With reference to FIG. 1C, a silicon oxide film 14 is formed on the first silicon film 12 by a chemical vapor deposition method. A photo-resist film is formed on the silicon oxide film 14 and then patterned to form a photo-resist pattern 13 which overlies the silicon oxide film 14. The center of the photo-resist pattern 13 is aligned to the center of the contact hole. The horizontal size of the photo-resist pattern 13 is larger than the horizontal size of the contact hole.
With reference to FIG. 1D, the photo-resist pattern 13 is used as a mask to selectively etch the silicon oxide film 14 and the first silicon film 12 so that the silicon oxide film 14 and the first silicon film 12 remain only under the photo-resist pattern 13 and over the contact hole 9 and peripheral areas of the contact hole 9. Thereafter, the photo-resist pattern 13 is removed.
With reference to FIG. 1E, a second silicon film 15 having a thickness in the range of 100 nanometers to 200 nanometers is formed on an entire surface of the device to extend over the silicon nitride film 10 and on vertical side walls of the first silicon film 12 and the silicon oxide film 14 as well as on the top surface of the silicon oxide film 14. As a result, the silicon oxide film 14 is surrounded by the first and second silicon oxide films 12 and 15.
With reference to FIG. 1F, the second silicon film 15 is then subjected to an etch-back so as to leave only vertical portions of the second silicon film 15 extending on the vertical surfaces of the first silicon film 12 and the silicon oxide film 14.
With reference to FIG. 1G, the silicon oxide film 14 is etched by fluorine acid to thereby form a bottom electrode which comprises the vertical portions of the second silicon film 15 and the horizontal portion of the first silicon film 12.
With reference to FIG. 1H, a dielectric film 16 is formed on an entire surface of the device to extend on the silicon nitride film 10 and on outer vertical side wall of the second silicon film 15 of the bottom electrode as well as on the top of the second silicon film 15 and inner vertical side wall of the second silicon film 15, in addition the top of the first silicon film 12, to thereby cover an entire surface of the bottom electrode. A top electrode 17 is formed on an entire surface of the dielectric film 16, to thereby form a capacitor for the memory cell in the dynamic random access memory.
As described above, the conventional processes for forming the memory cell capacitor are complicated. The reasons for such complicated processes for forming the memory cell capacitor are as follows. First, it is difficult to define a fine pattern for the cylindrically shaped bottom electrode by use of the normal photo-lithography since the size of the fine pattern is smaller than a resolving power of the reduced exposure. Second, if an annular pattern is formed and subsequently an etching is carried out, then a disconnection from a contact plug will appear due to the etching process.

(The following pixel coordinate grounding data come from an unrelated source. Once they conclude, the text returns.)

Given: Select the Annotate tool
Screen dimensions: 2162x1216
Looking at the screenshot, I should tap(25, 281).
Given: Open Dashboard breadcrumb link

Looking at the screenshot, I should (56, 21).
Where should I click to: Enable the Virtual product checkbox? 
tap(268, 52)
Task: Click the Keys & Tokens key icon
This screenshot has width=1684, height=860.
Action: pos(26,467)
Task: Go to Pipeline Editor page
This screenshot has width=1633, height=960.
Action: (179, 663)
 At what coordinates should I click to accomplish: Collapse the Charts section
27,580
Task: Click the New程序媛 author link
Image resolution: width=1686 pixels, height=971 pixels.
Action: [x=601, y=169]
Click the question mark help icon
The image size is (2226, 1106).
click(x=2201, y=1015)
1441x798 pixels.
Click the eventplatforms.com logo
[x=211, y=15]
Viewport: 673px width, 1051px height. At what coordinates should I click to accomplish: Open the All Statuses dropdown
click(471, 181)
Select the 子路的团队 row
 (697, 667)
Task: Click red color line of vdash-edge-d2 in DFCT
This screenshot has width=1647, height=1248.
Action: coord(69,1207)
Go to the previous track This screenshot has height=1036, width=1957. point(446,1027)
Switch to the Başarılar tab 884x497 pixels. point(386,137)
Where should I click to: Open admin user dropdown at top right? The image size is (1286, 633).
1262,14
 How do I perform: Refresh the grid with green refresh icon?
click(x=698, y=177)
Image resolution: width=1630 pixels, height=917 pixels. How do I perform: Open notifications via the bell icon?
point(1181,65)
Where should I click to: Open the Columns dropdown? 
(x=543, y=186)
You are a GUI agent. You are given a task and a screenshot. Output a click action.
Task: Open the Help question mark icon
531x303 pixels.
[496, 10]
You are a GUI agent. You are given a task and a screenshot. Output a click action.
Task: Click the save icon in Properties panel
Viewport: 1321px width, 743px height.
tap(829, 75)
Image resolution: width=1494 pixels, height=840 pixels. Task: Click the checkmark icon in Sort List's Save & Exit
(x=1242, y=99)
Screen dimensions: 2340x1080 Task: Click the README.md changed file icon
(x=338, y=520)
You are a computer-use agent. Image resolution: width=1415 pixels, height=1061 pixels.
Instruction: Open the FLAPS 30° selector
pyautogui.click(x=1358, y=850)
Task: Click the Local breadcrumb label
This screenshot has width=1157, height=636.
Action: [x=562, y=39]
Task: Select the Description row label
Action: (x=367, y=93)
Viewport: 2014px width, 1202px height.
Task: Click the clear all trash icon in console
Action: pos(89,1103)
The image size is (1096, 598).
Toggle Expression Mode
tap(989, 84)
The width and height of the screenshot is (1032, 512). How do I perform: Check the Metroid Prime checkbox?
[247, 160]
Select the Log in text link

The above conventional processes for forming the memory cell capacitor are so complicated as to include two formations of the silicon films, two anisotropic dry etching processes, one wet etching process. Such complication of the processes for forming the memory cell capacitor of increases in the cost thereof and decrease the in yield of the products due to residue and particles generated by the etching processes.